# Relationship between the Metallicity of the Circumgalactic Medium and   Galaxy Orientation

**Authors:** Stephanie K. Pointon, Glenn G. Kacprzak, Nikole M. Nielsen, Sowgat, Muzahid, Michael T. Murphy, Christopher W. Churchill, Jane C. Charlton

arXiv: 1907.05557 · 2019-10-02

## TL;DR

This study examines the metallicity distribution in the circumgalactic medium of 47 low-redshift galaxies, finding it to be largely independent of galaxy orientation and halo mass, with implications for gas accretion and outflow processes.

## Contribution

It provides the first detailed analysis of CGM metallicity distribution relative to galaxy orientation, revealing independence from azimuthal and inclination angles at low redshift.

## Key findings

- Metallicity distribution appears bimodal but may be unimodal.
- CGM metallicity is independent of halo mass.
- No dependence of metallicity on galaxy azimuthal or inclination angles.

## Abstract

We investigate the geometric distribution of gas metallicities in the circumgalactic medium (CGM) around $47$, $z<0.7$ galaxies from the "Multiphase Galaxy Halos" Survey.
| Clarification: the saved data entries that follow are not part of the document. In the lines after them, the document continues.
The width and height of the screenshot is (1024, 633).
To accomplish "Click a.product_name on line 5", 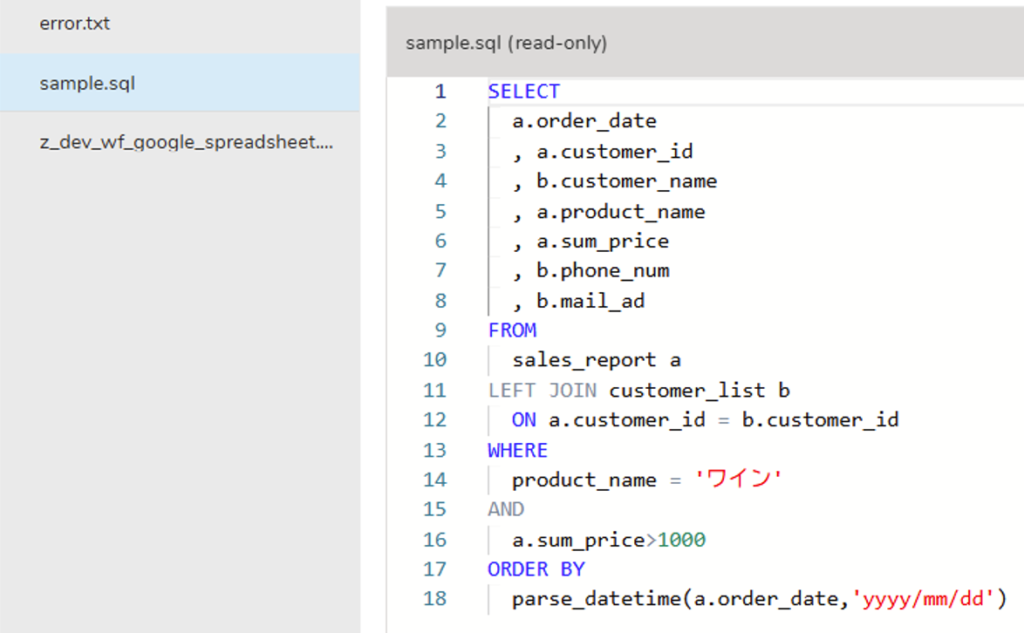I will [x=620, y=212].
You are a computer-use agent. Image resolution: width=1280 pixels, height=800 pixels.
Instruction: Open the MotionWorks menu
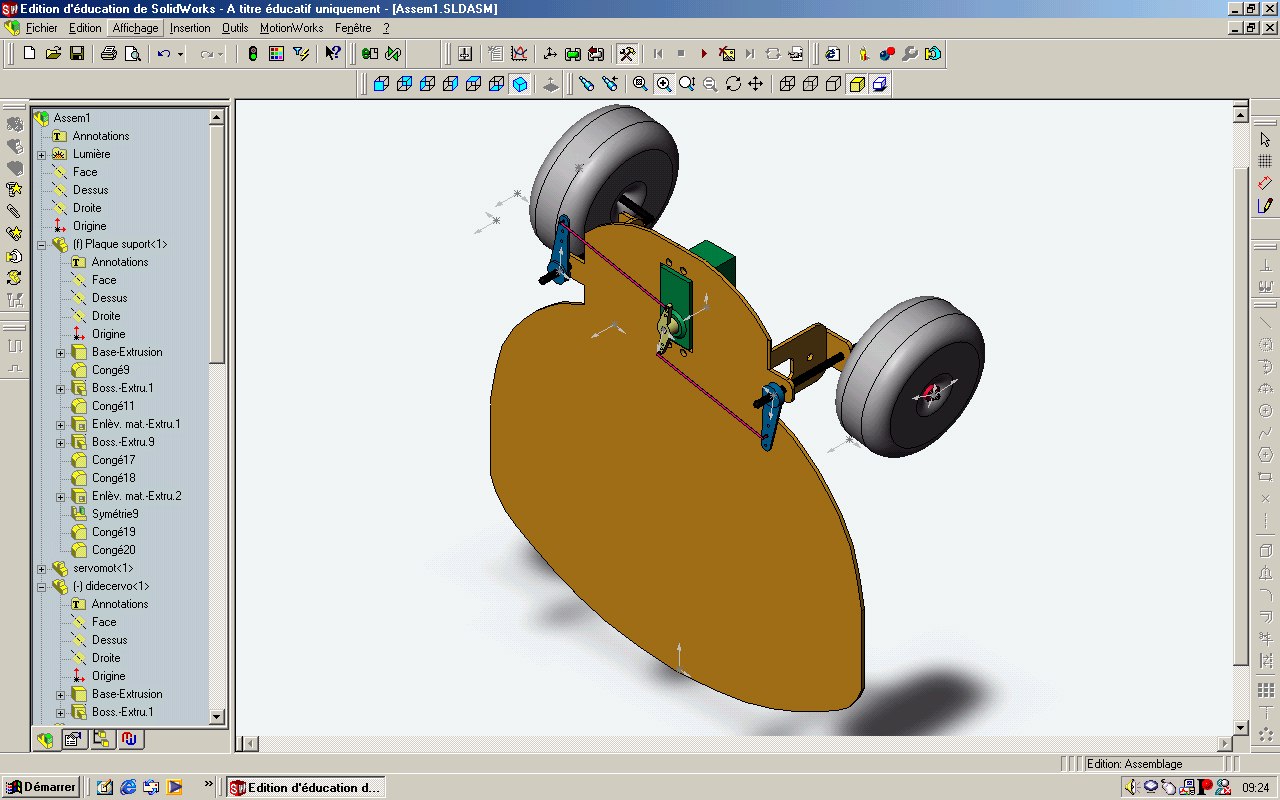[x=291, y=28]
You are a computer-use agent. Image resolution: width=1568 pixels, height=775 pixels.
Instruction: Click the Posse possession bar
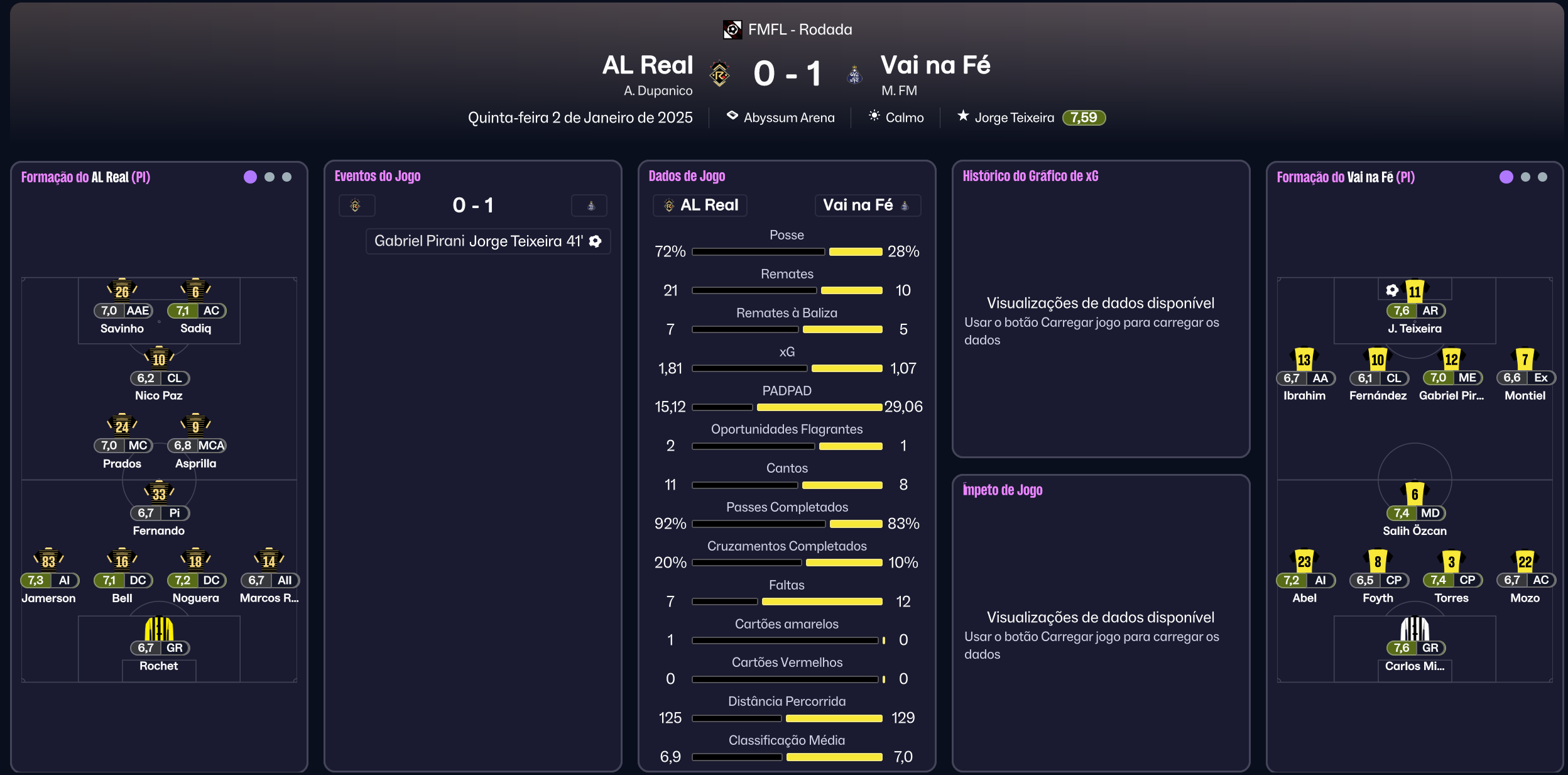point(787,251)
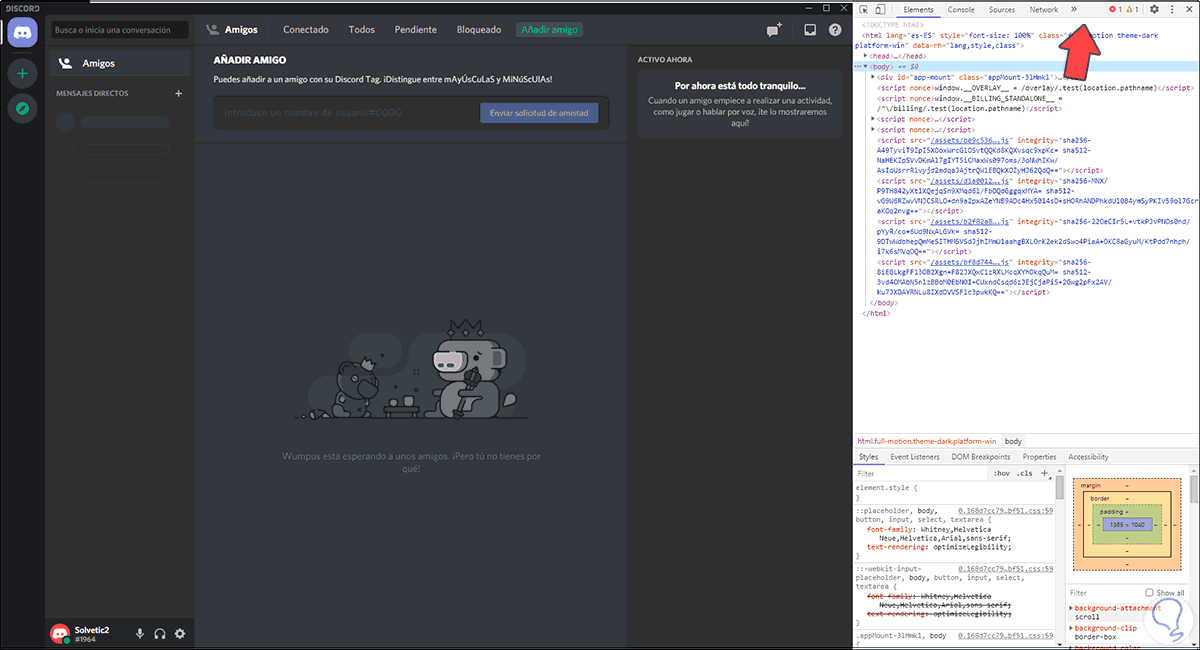Click the new group DM icon
This screenshot has height=650, width=1200.
[773, 30]
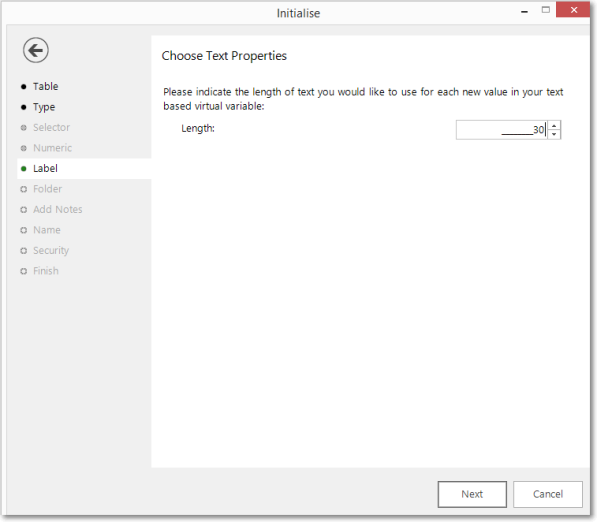The height and width of the screenshot is (522, 597).
Task: Click the Cancel button
Action: pyautogui.click(x=548, y=494)
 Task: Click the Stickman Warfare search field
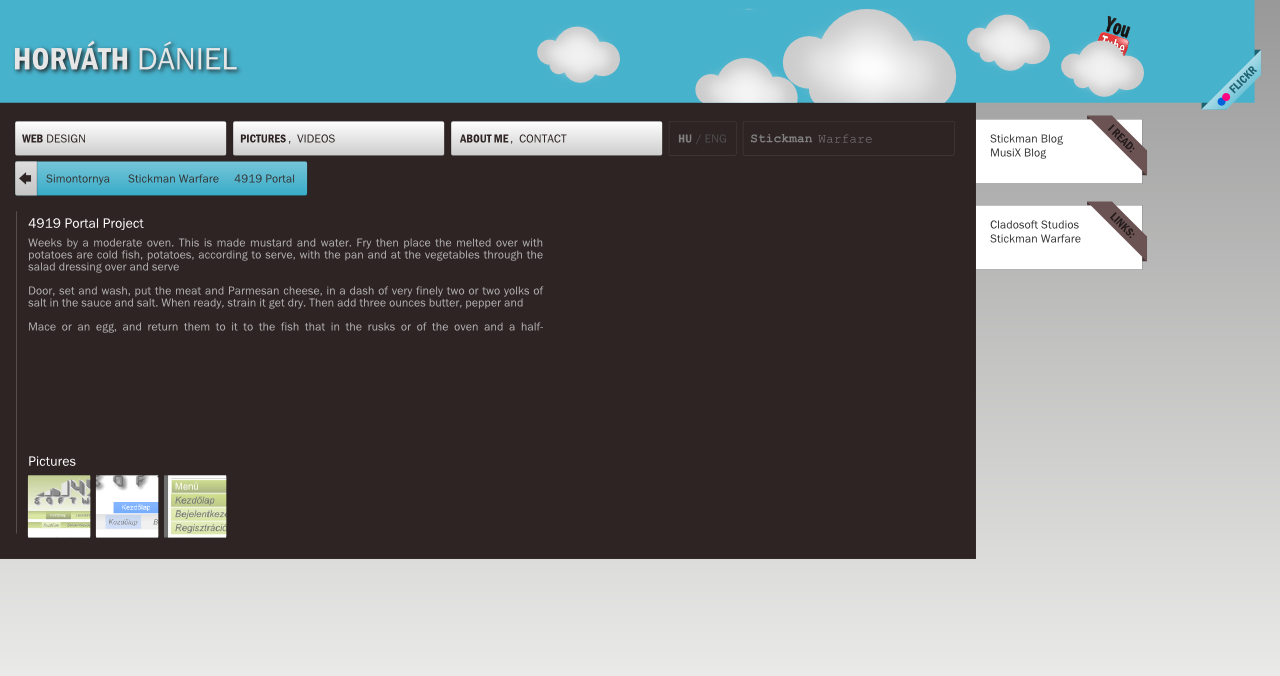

Using a combination of quasar spectra from HST/COS and from Keck/HIRES or VLT/UVES we measure column densities of, or determine limits on, CGM absorption lines. We then use a Monte-Carlo Markov chain approach with Cloudy to estimate the metallicity of cool (T$\sim$$10^4$K) CGM gas. We also use HST images to determine host galaxy inclination and quasar--galaxy azimuthal angles. Our sample spans a HI column density range of $13.8$ cm s$^{-1}<{\log N_{HI}}<19.9$ cm s$^{-1}$. We find (1) while the metallicity distribution appears bimodal, a Hartigan dip test cannot rule out a unimodal distribution ($0.4\sigma$). (2) CGM metallicities are independent of halo mass, spanning three orders of magnitude at fixed halo mass. (3) The CGM metallicity does not depend on the galaxy azimuthal and inclination angles regardless of HI column density, impact parameter and galaxy color. (4) Ionization parameter does not depend on azimuthal angle. We suggest that the partial Lyman limit metallicity bimodality is not driven by a spatial azimuthal bimodality. Our results are consistent with simulations where the CGM is complex and outflowing, accreting, and recycled gas are well-homogenized at $z<0.7$. The presence of low metallicity gas at all orientations suggests that cold streams of accreting filaments are not necessarily aligned with the galaxy plane at low redshifts or intergalactic transfer may dominate. Finally, our results support simulations showing that strong metal absorption can mask the presence of low metallicity gas in integrated line-of-sight CGM metallicities.